SET TASK
Please continue the blog post on putting a dollar value on one's reputation, picking up after its last sentence.

++++ QUOTED TEXT

Was Joan Jett THE female bad-ass before it was okay for a woman to be a bad-ass?  I certainly thought so back in the day.  

So having watched a few people light their reputations up like it was a Swisher Sweets cigar recently…it got me thinking.  How many of us actually put a dollar value on our reputation?  I mean yes, if you were to stop 100 people on the street and ask them whether having a good reputation is important, 99 would probably say yes.  (There is always one nutter in the crowd).  But how many of us actually know what setting our reputation on fire would cost us, in real dollars and cents terms?  

That question sent me off to the Wizard of Oz, alternatively known as Google.  Turns out that some lucky professor behind some windowless ivy covered wall somewhere, still has the opportunity to produce a long and laborious paper on the correlation between reputational suicide and financial loss.  Said another way, Google didn’t provide me the E=MC2 for reputation.  But I did stumble on two areas that may help us all at least put some dinero to what our reputation is worth.

The first is the concept of defamation.  Meaning, in the event that someone said (or wrote) something so bad about you or your company, which prevented you from working or forced your company out of business, how much would that hurt your pocketbook (or Venmo account depending on your age).  To me, defamation is an excellent proxy.  It’s still your reputation that we are talking about here.  The only difference is rather than, as Eddie Murphy says in Raw, “You brought that shit on yourself”, it’s someone else doing it to you.  But that aside, in both cases, the damage is done and the reputation and the dollars are lost.    

In an article titled “The Economics of Weaponized Defamation Lawsuits” (what a great friggin’ title…wish I came up with that one), the author says, “The law of defamation is the principal legal mechanism in both the United States and England for protecting the interest in reputation.”   AllLaw.com goes on to say, “With respect to losses to the plaintiff’s business or profession, the damages suffered are usually measured by the difference between the plaintiff’s actual earnings and the plaintiff’s projected earnings, but for the defendant’s actions.”  It also says “Generally, there are three types of damages in a defamation case: (1) actual damages, (2) assumed damages, and (3) punitive damages.”  So now we have a framework.  Basically, figure out the net present value of what you would have made for the rest of your career if you hadn’t napalmed your reputation, then compare it to your new lesser self and you have the answer.

++++++++
++++ LISTED RECORDS

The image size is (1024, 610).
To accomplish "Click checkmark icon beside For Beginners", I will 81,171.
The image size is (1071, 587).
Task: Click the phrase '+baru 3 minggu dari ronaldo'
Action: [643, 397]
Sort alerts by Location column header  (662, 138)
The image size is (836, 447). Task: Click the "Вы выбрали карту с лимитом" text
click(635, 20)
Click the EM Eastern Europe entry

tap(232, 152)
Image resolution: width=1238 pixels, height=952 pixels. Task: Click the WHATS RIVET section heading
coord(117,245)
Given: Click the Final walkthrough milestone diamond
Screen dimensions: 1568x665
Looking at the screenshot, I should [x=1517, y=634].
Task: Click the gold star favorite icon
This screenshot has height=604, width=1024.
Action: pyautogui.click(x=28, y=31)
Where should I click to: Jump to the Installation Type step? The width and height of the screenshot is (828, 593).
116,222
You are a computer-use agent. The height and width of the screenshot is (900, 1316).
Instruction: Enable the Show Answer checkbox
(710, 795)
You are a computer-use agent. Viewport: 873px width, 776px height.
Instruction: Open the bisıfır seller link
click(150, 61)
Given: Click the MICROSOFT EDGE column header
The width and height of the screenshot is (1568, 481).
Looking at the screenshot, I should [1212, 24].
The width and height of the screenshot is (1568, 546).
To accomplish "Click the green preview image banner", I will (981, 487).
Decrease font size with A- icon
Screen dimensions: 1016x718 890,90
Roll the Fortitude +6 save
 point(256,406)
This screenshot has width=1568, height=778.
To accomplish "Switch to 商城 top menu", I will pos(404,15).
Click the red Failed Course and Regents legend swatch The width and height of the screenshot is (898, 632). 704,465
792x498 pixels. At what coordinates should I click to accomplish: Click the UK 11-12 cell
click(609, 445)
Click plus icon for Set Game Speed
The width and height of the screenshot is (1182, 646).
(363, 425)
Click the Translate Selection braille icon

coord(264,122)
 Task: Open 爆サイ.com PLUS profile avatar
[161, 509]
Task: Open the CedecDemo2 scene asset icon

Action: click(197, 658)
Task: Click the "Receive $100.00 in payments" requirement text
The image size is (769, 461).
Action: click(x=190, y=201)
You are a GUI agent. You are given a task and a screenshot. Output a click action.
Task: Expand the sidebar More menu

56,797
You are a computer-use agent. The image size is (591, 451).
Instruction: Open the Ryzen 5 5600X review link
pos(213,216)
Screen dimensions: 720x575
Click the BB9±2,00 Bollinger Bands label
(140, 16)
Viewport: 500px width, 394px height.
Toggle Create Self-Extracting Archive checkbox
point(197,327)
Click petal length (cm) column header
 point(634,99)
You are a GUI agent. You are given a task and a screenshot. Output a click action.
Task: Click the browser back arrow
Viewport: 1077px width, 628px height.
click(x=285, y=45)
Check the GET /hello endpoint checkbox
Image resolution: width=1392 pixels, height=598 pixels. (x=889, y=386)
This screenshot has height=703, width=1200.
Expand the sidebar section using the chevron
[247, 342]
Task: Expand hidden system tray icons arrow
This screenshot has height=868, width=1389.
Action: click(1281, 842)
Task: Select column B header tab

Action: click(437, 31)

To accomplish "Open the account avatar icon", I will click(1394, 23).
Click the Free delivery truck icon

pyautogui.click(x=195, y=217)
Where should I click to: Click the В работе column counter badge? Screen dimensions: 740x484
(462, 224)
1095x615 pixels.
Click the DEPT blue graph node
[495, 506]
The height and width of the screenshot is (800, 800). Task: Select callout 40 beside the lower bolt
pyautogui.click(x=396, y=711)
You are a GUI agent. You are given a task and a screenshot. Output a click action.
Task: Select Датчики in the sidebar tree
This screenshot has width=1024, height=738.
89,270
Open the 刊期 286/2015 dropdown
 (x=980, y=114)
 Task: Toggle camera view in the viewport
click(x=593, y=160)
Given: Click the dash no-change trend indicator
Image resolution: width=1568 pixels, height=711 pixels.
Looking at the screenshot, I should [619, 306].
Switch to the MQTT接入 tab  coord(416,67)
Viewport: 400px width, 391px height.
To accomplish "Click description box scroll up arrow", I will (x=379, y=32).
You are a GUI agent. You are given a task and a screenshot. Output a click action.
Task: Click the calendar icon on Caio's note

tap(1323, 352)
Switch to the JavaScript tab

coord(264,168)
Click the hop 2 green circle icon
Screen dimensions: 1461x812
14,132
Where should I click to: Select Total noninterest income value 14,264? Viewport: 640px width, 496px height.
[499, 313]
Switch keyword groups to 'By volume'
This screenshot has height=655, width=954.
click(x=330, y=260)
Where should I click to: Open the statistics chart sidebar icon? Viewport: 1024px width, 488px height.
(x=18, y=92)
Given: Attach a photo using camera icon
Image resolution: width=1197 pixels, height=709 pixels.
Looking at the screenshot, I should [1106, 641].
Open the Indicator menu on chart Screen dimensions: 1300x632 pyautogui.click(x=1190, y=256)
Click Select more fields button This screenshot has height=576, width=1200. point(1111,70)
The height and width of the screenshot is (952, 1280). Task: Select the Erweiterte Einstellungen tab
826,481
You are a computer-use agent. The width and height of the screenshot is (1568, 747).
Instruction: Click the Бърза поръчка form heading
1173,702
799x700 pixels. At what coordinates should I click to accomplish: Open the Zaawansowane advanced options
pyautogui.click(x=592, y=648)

++++++++

RESPONSE FOR THIS EXERCISE
I googled “biggest defamation cases” and one that came back on the Cornerstone.com website was the case of BPI vs. ABC News in 2012.  The site says “Beef Products Inc. (BPI) claimed $1.9 billion in damages in response to ABC News’ prime-time broadcasts about BPI’s lean finely textured beef (LFTB) product… BPI claimed that ABC News engaged in a disinformation campaign and repeatedly described LFTB as “pink slime,” and as a filler, that was approved over the objections of USDA scientists. In the wake of the broadcasts, BPI’s sales of LFTB dropped dramatically. The firm closed three of its four manufacturing plants and laid off about 700 workers…Counsel for BPI retained Cornerstone Research and Professor Ran Kivetz of Columbia University, Professor Kim Neuendorf of Cleveland State University, and Professor Daniel Sumner of the University of California, Davis, to assess causation, damages, and media content issues.”  Spoiler alert.  According to the website, these three prof’s nailed defamation and related damages.  Sounds like ABC coughed over $1.9B according to the website.  If I had more time, I would fact check that against ABC’s annual report.  Second spoiler alert.  I’m not eating LFTB anytime soon. 

Okay Johnsen, my coffee is getting cold.  Gotcha.  I’ll make it quick.  Besides figuring out what your reputation is worth by running a defamation case against yourself, the other way to frame it up is, case study.  Given that it’s Oscar night as I pen this, thought it would be fun to give you these two.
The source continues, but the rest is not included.